Monday 14 February 2011

The House of God

When I began as a resident I was allowed to ask for any diagnostic tool. The only requirement was that I needed to show the specialist I worked for how the results would influence my decisions. Imagine ordering an X-ray of the left foot to evaluate a possible heart attack. As it is impossible to make any reasonable connection between the two (foot-heart) no radiograph would be allowed.

Before that, as an intern, I was impressed to see an orthopaedic surgeon evaluate patients in order to find reasons not to operate. Later, as a resident I found that it is a trait seldom found among those trained to use a scalpel. The reasoning was, obviously, that we as physicians do cause complications, and as such may end up hurting patients.

With that in mind I just read an article, by Harriet Hall, which underscores that point:
We are healthier, but we are increasingly being told we are sick. We are labeled with diagnoses that may not mean anything to our health. People used to go to the doctor when they were sick, and diagnoses were based on symptoms. Today diagnoses are increasingly made on the basis of detected abnormalities in people who have no symptoms and might never have developed them. Overdiagnosis constitutes one of the biggest problems in modern medicine. Welch explains why and calls for a new paradigm to correct the problem.
To me, this is not rocket science. If anything, we were already warned by Samuel Shem that medical interventions inevitably introduce risks. His "good medical care is to do as much nothing as possible" I interpret to stand for:
  1. There are so-called self-limiting conditions. This means they resolve by themselves without any treatment: i.e. common cold.
  2. Medical interventions are inherently dangerous, there is always the risk it leads to complications.
These points should make any physician question the necessity of any intervention. The following examples are meant as illustration to those points, and of how I view diagnostic and therapeutic interventions.

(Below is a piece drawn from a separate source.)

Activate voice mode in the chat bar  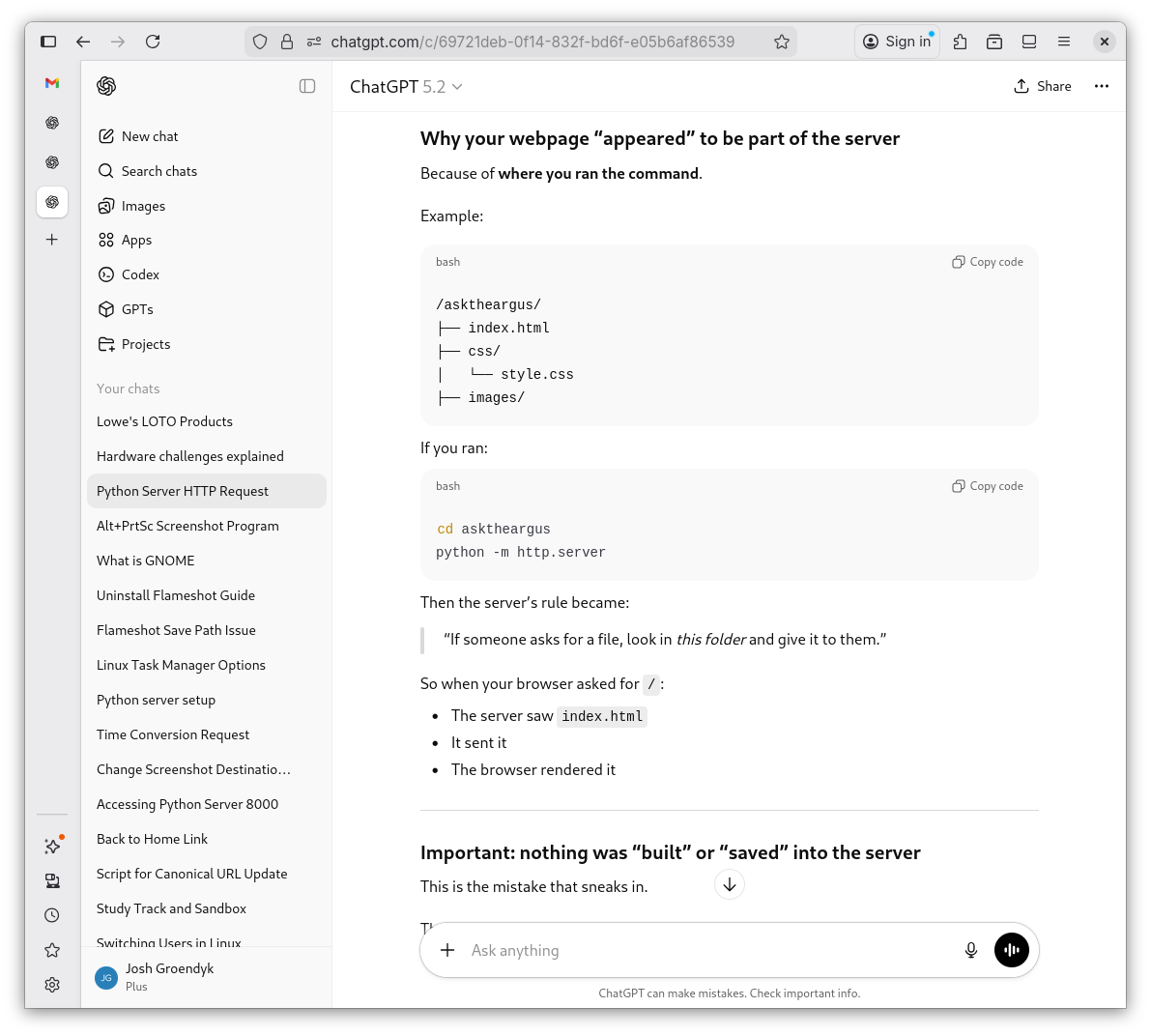(1011, 950)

One day a patient did not sufficiently produce urine. The medical history showed abdominal surgery the previous day, while the current status showed an i.v. drip with NaCl 1 liter/24h, an NSAID to counter the post-operative pain, blood tests suggesting deteriorating kidney function, and diuretics to correct for the diminishing urine production. At this time I was consulted to look at the kidney function. To the trained eye there already are several clues.
  • Fluid replacement at 1 l/24 h is not much (the patient did not yet eat or drink), especially in abdominal surgery. This alone might cause dehydration. After evaluating the patient I concluded this was what happened,
  • Of course, once a patient is dehydrated using diuretics appears somewhat counter productive: you need fluid to urinate, not lose more by stimulating diuresis,
  • Then the use of NSAIDs, they are known to cause stomach, and kidney problems. In a patient that already has a compromised kidney function these drugs should be immediately discontinued, and replaced by another type of analgesic,
After concluding this was prerenal kidney failure, or dehydration, the fluid volume parenterally administered was increased to 2 l/24h, the NSAID and diuretic were stopped. Several hours later the urine production, and lab tests, returned to normal. This is not meant to embarrass any colleague but as a warning that something trivial as a painkiller may have devastating effects. In this case the patient might have ended up requiring haemodialysis.

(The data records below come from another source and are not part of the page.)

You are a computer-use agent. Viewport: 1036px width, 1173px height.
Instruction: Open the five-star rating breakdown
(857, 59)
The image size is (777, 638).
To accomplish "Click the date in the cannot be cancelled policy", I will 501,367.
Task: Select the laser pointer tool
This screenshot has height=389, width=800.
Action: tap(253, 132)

An example of the risk diagnostic methods pose is perforating the colon, which is rare, when taking a specimen to evaluate polyps. To prevent you from falling asleep I will stop illustrating the point. You undoubtedly understand my point.

Thinking about these possibilities today my view is that we should always ask ourselves: is the possible complication from the therapy/diagnostic method I want to prescribe worth the expected benefit?

In short, is this test required for a diagnosis, and is non-treatment more dangerous than treatment? Only then should one proceed with the intended intervention. Or, "good medical care is to do as much nothing as possible."

As an aside, this maxim is applicable to other professions too.